▸ Text provided
[Start]

Bears Backbone

Bears Ears National Monument


Click for map.

It may be called Comb Ridge now, but I heard a rumor that there are bear bits all over and this is the Bear's Backbone. An article from a Salt Lake paper from when it became a monument calls it nature's backbone. Whatever, I can see the vertebrae easily and not so much the teeth of a comb. There's even redder cartilage between the white bone peaks. Today's plan is simply to wander around those bones ending up at something marked on the map. No driving, just set out from camp and see what there is to see. I picked out a canyon to start with a bit north of camp simply because it has a vast overhang. For ruins, it's probably just a bit too obvious and won't have any. But it feels so attractive, I must go and see.

big shadow in the distance
That overhang out there is my target. There are heavily used trails crossing the wash near the tree with parking in the turnout and along a short road just past that.

The canyon is a bit to the north, but I cross at a well used crossing beside a tree. Trails go generally directly up and a little to the south, but some lesser trails go north. Either way, I get out onto the rocks where there's pretty free movement north and south along a section where the canyons cutting into the wash tend to be very shallow. There also seem to be cow trails through the sage brush lower down. Diagonally toward the overhang seems the most reasonable although I know the lower section of canyons sometimes have ruins, too, because I've seen them there on other canyons.

canyon exit into the wash
One canyon's exit from the rocks toward the tree lined wash.

[End]

▸ Task requirements
Continue the account of the hike along Comb Ridge from the point where it stops. The records that come next are separate material, unrelated to the text.

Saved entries
[Start]

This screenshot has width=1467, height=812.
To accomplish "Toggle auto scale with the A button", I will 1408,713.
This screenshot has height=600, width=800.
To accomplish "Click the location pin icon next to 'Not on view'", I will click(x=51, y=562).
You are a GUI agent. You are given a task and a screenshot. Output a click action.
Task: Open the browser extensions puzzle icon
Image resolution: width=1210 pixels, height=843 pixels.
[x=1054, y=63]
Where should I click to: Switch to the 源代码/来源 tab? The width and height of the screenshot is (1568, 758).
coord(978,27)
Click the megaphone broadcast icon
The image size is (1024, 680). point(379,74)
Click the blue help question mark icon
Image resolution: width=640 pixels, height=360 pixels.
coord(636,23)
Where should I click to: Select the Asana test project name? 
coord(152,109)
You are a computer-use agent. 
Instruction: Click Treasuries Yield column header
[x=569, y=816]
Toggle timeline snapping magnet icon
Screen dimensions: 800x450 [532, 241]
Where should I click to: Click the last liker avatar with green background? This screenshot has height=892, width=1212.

[End]

▸ Result of this exercise
no vegetation on a big slib
There is little vegetation on the rock slabs at this level. Above, there seems to be even more to explore.

canyon crossing is not so deep
A canyon crossed without much drop.

Since I have gone diagonally, I'm no longer at the easier entry point for the canyon when I get to it. Instead, there is a steep and broken rock a long way down into it. There does seem to be a couple routes, but once I'm tumbling down one of them, I think there's not much to recommend it. Some parts are a little too steep, some a little too precarious. Only a few rocks have moved under me in unpleasant ways by the time I have landed in the stream bed below.


large rock lip
It is still nice and shady under that overhang although it isn't still getting up into the mid 80s to make that sort of shelter desirable.

There was definitely nothing of a ruin bent under the overhang visible from above when it was all very much laid out for me. From below, anything could be going on up there.

shear cliff up a jumble of rocks
I expect a south side ledge like this would be attractive for outdoor living during the summer months.

smaller and very deep overhang
Another overhang further up may be too small to look grand from a distance, but might hold something.

The canyons down here are shorter than the ones to the north and it isn't all that long before I am coming out into the cartilage and thinking about how to get past the vertebra to wander down the next canyon.

broken up slabs with shortening steep edges
Getting to toward the top, the canyon is a wide arrangement of slabs with steep edges that are getting shorter.

large overhangs
Back down the canyon of the large overhangs.

drop from the other vertebre
That shear drop from the other vertebrae to the north is becoming visible.

I make my way up along a layer until there is a break I can use to get to the next. Ever upward until there is finally a way around into the top areas. No one has gone and added the peaks around here on Peakbagger, so I can more easily leave those tops alone. (Of course, I could "fix" that, but I won't in this case.) Instead, I stick to the lower sections where there are hills and gardens.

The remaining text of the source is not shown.